Just AMS2 and PCars 2 suffer from the stuttering, Dirt Rally and AC run smooth at appropriate settings.

FPSVR works fine in PC2 & AMS2.

Not for Oculus unfortunately - something to with some games connecting direct to Oculus software rather than Steam VR and it can't get the data it needs.

I used Cinebench R15 as suggested.

I did do a fresh install of AMS2 and it seemed to run slow (without stutter) - not sure why. The constant stop, start and testing feels like a bit of a chore at this point and I've left it a few days but will try it again later.
 
Just AMS2 and PCars 2 suffer from the stuttering, Dirt Rally and AC run smooth at appropriate settings.
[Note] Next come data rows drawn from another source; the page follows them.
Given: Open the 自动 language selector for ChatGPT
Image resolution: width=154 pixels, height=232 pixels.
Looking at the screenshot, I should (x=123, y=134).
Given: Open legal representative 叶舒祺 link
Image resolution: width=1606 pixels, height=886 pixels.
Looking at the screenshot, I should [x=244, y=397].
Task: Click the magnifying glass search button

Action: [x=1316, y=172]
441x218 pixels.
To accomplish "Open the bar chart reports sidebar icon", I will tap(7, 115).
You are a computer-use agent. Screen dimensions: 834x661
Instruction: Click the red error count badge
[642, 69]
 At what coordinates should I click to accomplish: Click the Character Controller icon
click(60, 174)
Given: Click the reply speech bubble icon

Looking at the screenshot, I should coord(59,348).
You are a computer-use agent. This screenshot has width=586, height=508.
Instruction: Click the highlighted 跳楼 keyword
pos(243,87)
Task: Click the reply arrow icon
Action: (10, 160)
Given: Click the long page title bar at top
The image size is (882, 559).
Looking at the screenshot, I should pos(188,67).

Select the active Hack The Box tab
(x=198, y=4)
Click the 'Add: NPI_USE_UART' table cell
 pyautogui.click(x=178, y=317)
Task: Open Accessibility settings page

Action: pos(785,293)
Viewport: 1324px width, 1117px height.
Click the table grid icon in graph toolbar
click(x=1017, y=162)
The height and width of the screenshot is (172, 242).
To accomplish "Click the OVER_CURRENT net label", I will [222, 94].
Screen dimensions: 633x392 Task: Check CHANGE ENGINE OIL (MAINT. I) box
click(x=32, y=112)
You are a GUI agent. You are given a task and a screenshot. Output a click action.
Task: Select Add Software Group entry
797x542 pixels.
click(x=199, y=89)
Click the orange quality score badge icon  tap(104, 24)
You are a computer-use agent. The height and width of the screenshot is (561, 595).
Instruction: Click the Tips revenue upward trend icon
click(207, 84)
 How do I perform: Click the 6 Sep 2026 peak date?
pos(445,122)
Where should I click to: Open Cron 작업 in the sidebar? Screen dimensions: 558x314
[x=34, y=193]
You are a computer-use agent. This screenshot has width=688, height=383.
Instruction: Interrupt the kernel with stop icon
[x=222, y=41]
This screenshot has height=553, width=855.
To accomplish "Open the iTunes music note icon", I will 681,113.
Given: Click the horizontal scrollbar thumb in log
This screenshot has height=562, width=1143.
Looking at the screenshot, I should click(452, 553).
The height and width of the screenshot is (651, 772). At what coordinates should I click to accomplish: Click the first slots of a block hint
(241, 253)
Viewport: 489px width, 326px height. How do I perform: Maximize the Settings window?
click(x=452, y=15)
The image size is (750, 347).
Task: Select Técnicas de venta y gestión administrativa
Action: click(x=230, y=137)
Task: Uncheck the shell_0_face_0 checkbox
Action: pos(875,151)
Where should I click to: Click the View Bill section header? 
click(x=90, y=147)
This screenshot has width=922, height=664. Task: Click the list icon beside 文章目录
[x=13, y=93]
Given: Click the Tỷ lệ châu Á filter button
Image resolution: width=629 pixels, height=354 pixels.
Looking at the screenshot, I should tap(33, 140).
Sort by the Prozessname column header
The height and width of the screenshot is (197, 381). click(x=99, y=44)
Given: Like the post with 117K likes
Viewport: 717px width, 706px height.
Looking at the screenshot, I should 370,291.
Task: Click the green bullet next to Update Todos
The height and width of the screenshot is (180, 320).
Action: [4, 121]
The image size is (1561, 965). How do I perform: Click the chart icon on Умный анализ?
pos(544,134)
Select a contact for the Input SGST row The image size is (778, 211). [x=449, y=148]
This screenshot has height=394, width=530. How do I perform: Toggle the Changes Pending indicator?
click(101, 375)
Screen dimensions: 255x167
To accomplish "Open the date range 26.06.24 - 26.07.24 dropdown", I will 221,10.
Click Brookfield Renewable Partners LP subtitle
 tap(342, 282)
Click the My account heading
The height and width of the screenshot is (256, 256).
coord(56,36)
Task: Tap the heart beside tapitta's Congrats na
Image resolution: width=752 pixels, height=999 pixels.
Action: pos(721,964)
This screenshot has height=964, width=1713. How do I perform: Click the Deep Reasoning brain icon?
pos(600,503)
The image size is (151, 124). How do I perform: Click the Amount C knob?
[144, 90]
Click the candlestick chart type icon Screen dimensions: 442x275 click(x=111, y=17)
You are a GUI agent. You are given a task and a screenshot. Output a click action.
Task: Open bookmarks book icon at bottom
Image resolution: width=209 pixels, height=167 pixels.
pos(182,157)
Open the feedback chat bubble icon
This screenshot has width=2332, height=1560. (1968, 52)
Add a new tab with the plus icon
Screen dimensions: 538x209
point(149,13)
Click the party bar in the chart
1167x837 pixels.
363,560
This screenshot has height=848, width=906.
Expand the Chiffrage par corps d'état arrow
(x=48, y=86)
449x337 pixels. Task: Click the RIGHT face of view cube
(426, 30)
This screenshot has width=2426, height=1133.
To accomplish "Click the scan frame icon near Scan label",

Not for Oculus unfortunately - something to with some games connecting direct to Oculus software rather than Steam VR and it can't get the data it needs.

I used Cinebench R15 as suggested.

I did do a fresh install of AMS2 and it seemed to run slow (without stutter) - not sure why. The constant stop, start and testing feels like a bit of a chore at this point and I've left it a few days but will try it again later.

I hope it's not to late for you to get your money back for fpsVR.

I was expecting to see three digit results for your Cinebench tests, running 3 or 4 threads. If the results are for all 8 threads, then I'm guessing it should be around the 1500 mark. Have you done a 6 thread test?

Have you recently updated your graphics or Oculus drivers?